Document section →

+++++

But before we join the two table, let’s first change their variable names. This is because we know from the previous labs that the variables have confusing, non-human readible code names, and joining the tables with these code names will amplify the confusion on our side.
Note that edu data has many columns (see the image below) and we will combine them into three groups of (1) less than high school, (2) high school graduate and bachelor, (3) more than bachelor.
Note that in the code cell below, I first assign new column names for income and edu into separate vectors first (i.e., new_names_for_income and new_names_for_edu), and then use thoes vector to actually change the column names. This can be handy because you can reuse those vectors for selecting columns in the following code.
# Working with income data.
new_names_for_income <- c("hinc", "hinc.error")
colnames(income)[3:4] <- new_names_for_income
new_names_for_edu <- c("total", "total.error",
"lessHS", "lessHS.error",
"HS", "HS.error",
"someCol", "someCol.error",
"bachelor", "bachelor.error",
"graduate", "graduate.error")
# Working with edu data.
colnames(edu)[3:14] <- new_names_for_edu
# To clean things up, let's drop irrelevant columns. We can reuse the new_names_for_income vector here again.
income <- income[, c("GEO_ID", "NAME", new_names_for_income)]
edu <- edu[, c("GEO_ID", "NAME", new_names_for_edu)]
Data from the Census Bureau usually contain unique ID for each geographic unit (in this case, a census tract). For example, there are 1~2 variables (e.g, “GEO.id”, “GEO.id2”, “GEO_ID”, “GEOID”, etc.) that represents the unique ID of each Census Block Group, Census Tract, or County, etc. The two tables we have must be joined based on this unique ID. Otherwise, we may be running statistical analysis on wrong pairs of Census Tracts. See two example tables below.
Notice that while the number of rows are the same for df.x and df.y, only three names (i.e., Andrew, Olivia, and Emily) are on both tables. If we simply run, for example, some measures of association test using hinc from df.x and house from df.y, R will blindly give us answer BUT THIS ANSWER IS WRONG because the 1st row of df.x is for Celine’s income while the 1st of df.y is Tony’s housing value. To avoid using incorrect pairs of data, We must JOIN THE TABLES PROPERLY before we run any analysis. The package ‘tidyverse’ provide a series of very convenient functions for joining two (or more) tables. You can choose from the following functions.

+++++

Dataset extract →
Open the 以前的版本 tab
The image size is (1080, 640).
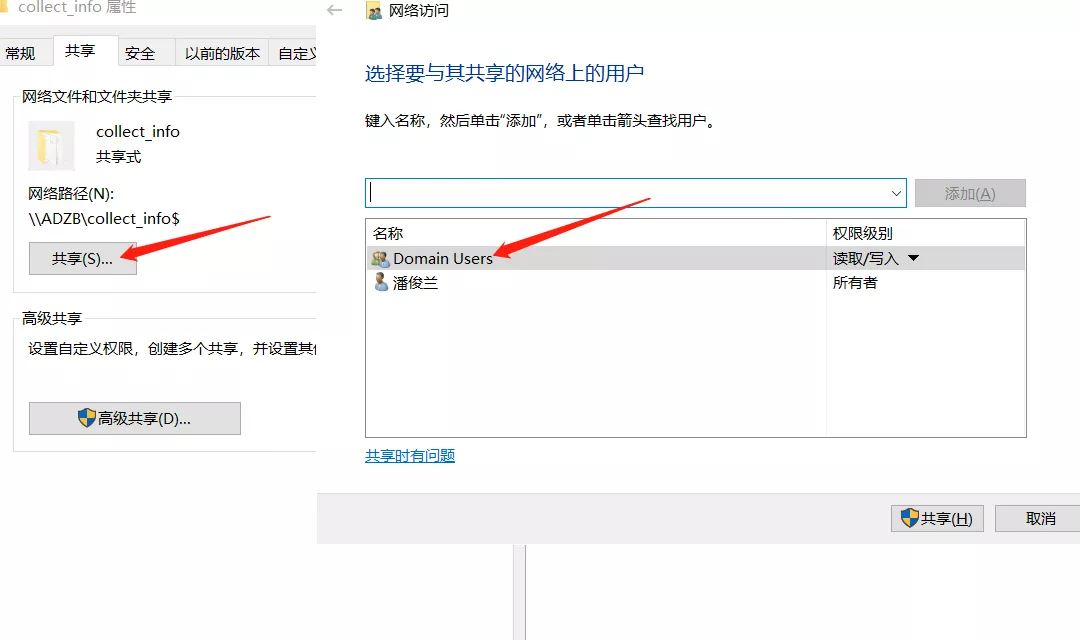click(222, 53)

+++++

Task list →
1. In the tutorial on joining census tables, which example names does it give for variables that hold the unique ID of each geographic unit? List every one.
2. Pick up the tutorial on joining census tables right after its last sentence and write the part that comes next.

Answers to each task →
1. GEO.id, GEO.id2, GEO_ID, GEOID

2.
| Functions | Tasks |
|---|---|
full_join(x, y) |
Return all rows and all columns from both x and y. Where there are not matching values, returns NA for the one missing. |
left_join(x, y) |
Returns all rows from x, and all columns from x and y. Rows in x with no match in y will have NA values in the new columns. If there are multiple matches between x and y, all combinations of the matches are returned. |
right_join(x, y) |
Return all rows from y, and all columns from x and y. Rows in y with no match in x will have NA values in the new columns. If there are multiple matches between x and y, all combinations of the matches are returned. |
inner_join(x, y) |
Returns all rows from x where there are matching values in y, and all columns from x and y. |
For this lab, we know that the two data.frame, edu and income, contain the same list of Census Tracts because they are both for all census tracts in Georgia. We will use full_join() to join the two tables. You can specify the name of the column based on which you want the two tables to be joined. We can use GEO_ID to join the tables.
The str() function shows that all columns from edu and income are in join.df and that hinc variables are in character format. Also note that because both edu and income each have their own NAME column, the resulting join.df has duplicates of NAME variable with suffix .x and .y.
# Join edu.var and income.var together to create join.df
join.df <- full_join(edu, income, by = "GEO_ID")
# Check the result
str(join.df)
## 'data.frame': 1969 obs. of 17 variables:
## $ GEO_ID : chr "1400000US13001950100" "1400000US13001950200" "1400000US13001950300" "1400000US13001950400" ...
## $ NAME.x : chr "Census Tract 9501, Appling County, Georgia" "Census Tract 9502, Appling County, Georgia" "Census Tract 9503, Appling County, Georgia" "Census Tract 9504, Appling County, Georgia" ...
## $ total : int 1914 2896 3970 1121 2465 1349 2974 919 1938 2781 ...
## $ total.error : int 205 317 385 144 275 171 203 138 209 264 ...
## $ lessHS : int 475 732 1149 255 465 533 798 249 340 369 ...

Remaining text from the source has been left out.